Ex parte Kelly SCOTT, Jr.
No. 45115.Court of Criminal Appeals of Texas.
September 25, 1972. Rehearing Denied November 8, 1972.*922 Melvyn Carson Bruder, Barry P. Helfet, Dallas, Harry H. Walsh, Huntsville, for petitioner.
Jim D. Vollers, State's Atty., Robert A. Huttash, Asst. State's Atty., Austin, for the State.
OPINION
ODOM, Judge.
This is a habeas corpus proceeding under Article 11.07, Vernon's Ann.C.C.P., and in accordance with Ex parte Young, Tex.Cr. App., 418 S.W.2d 824, in which the petitioner seeks his release from confinement in the Texas Department of Corrections.
Petitioner was convicted for the offense of burglary in May of 1967. His punishment was enhanced under the provisions of Article 63, Vernon's Ann.P.C., and was assessed at life imprisonment. The judgment was affirmed by this court on March 6, 1968.[1]
Petitioner challenges his conviction on the ground that the 1954 conviction which was used for enhancement was obtained in violation of appellant's Sixth Amendment right to counsel.
A hearing was held on petitioner's application before the Honorable Jerome Chamberlain, Judge of Criminal District Court Number 1 of Dallas County. The trial court found that such prior conviction was constitutionally void because of the absence of counsel and could not be used for enhancement. Burgett v. Texas, 389 U.S. 109, 88 S. Ct. 258, 19 L. Ed. 2d 319 (1967). The record supports this finding.
The question before us on appeal is the proper relief to be granted. Petitioner contends that he is entitled to a new trial. The trial court found that proper relief could be granted by reforming the judgment.
The record reflects that appellant was charged with the primary offense of burglary. The second paragraph of the indictment alleged a 1963 conviction for "a felony less than capital and one of like character as alleged against him in the first paragraph hereof, to wit: Burglary...." Therefore the first two paragraphs of the indictment are sufficient under Article 62, V.A.P.C., which provides:
"If it be shown on the trial of a felony less than capital that the defendant has been before convicted of the same offense, or one of the same nature, the punishment on such second or other subsequent conviction shall be the highest which is affixed to the commission of such offenses in ordinary cases."
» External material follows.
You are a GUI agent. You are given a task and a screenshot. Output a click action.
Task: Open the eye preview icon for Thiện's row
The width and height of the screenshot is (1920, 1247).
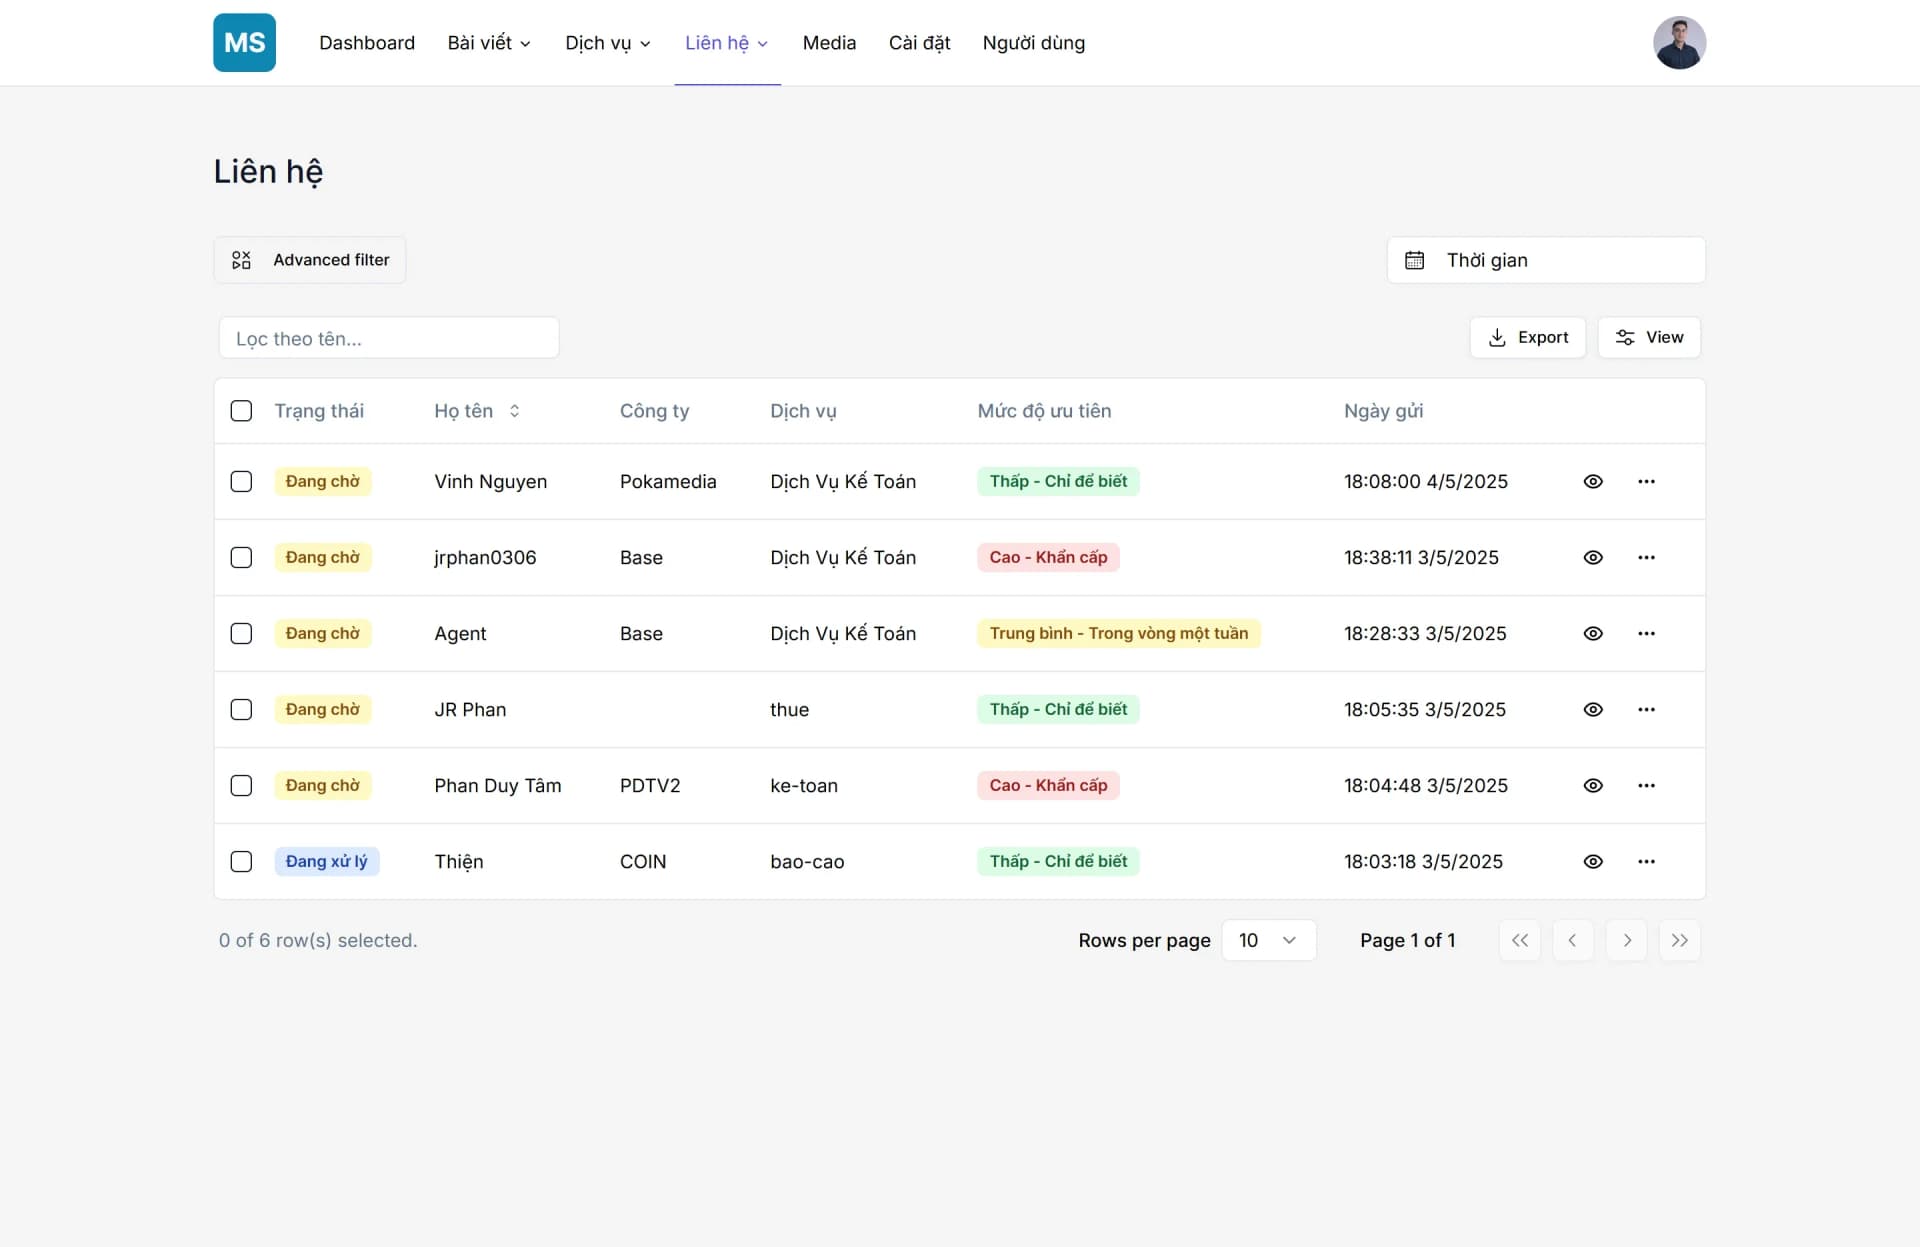pos(1593,861)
Under Article 62, once the jury has returned a verdict of guilty with regard to the primary offense and has made a finding that the defendant is the same person who was previously convicted as alleged in the enhancement paragraph, the punishment is automatically fixed by statute. Valenzuela v. State, 153 Tex. Crim. 623, 224 S.W.2d 239.
Convictions which are invalid under Gideon v. Wainwright, 372 U.S. 335, 83 S. Ct. 792, 9 L. Ed. 2d 799, cannot be used for the purpose of enhancing punishment[2] or taken into consideration in assessing punishment.[3] However, an invalid prior conviction can be disregarded as surplusage in a case where it had no effect on the decision as to the punishment to be assessed. See, United States v. Tucker, 404 *923 U.S. 443, 92 S. Ct. 589, 30 L. Ed. 2d 592 (1972); Gerberding v. Swenson, 435 F.2d 368 (8th Cir. 1970).
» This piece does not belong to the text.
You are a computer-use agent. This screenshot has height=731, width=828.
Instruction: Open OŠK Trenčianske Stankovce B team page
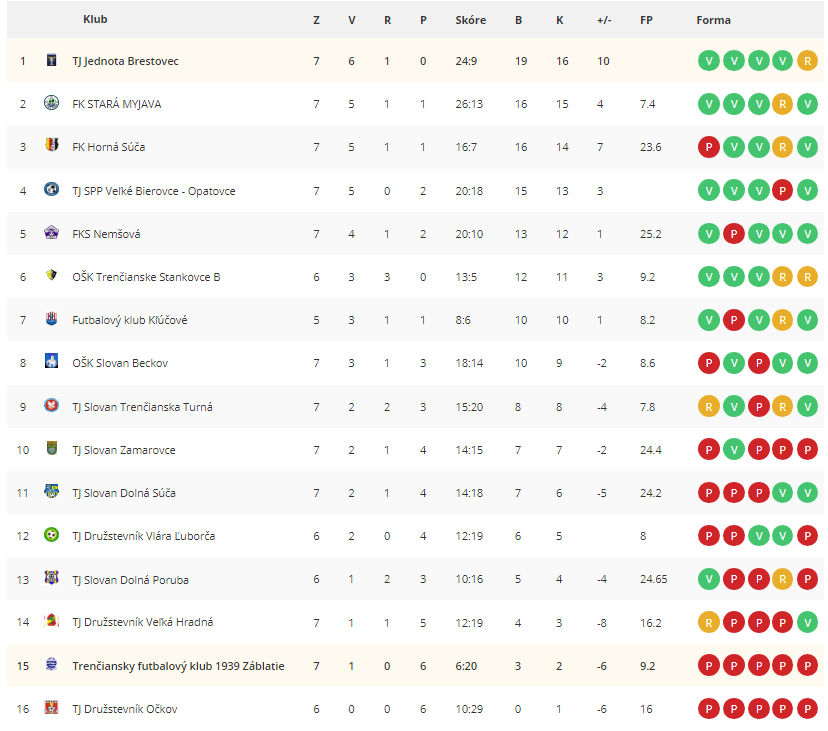click(146, 277)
At petitioner's trial, he took the stand in his own behalf at the punishment stage and testified that he had been convicted of burglary in 1963. The jury found the allegation in the second paragraph of the indictment, alleging that petitioner had been convicted of burglary in 1963, to be true and correct. Thus, Article 62, V.A.P.C., was satisfied and automatically fixed punishment at 12 years imprisonment.
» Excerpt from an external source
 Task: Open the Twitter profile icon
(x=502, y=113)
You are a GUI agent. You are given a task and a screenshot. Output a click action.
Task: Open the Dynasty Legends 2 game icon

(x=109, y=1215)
We hold that petitioner is not entitled to a new trial but is entitled to relief from the life sentence under which he is confined. See, e. g., Ex parte Shapley, Tex. Cr.App., 458 S.W.2d 687; Ex parte Hammonds, Tex.Cr.App., 407 S.W.2d 779. Therefore, it is ordered that petitioner's confinement under this conviction cannot exceed 12 years under Article 62, V.A.P.C.
It is so ordered.
NOTES
[1] Scott v. State, Tex.Cr.App., 424 S.W.2d 641.
[2] E. g., Burgett v. Texas, supra; Wood v. State, Tex.Cr.App., 478 S.W.2d 513.
[3] See, United States v. Tucker, 404 U.S. 443, 92 S. Ct. 589, 30 L. Ed. 2d 592 (1972).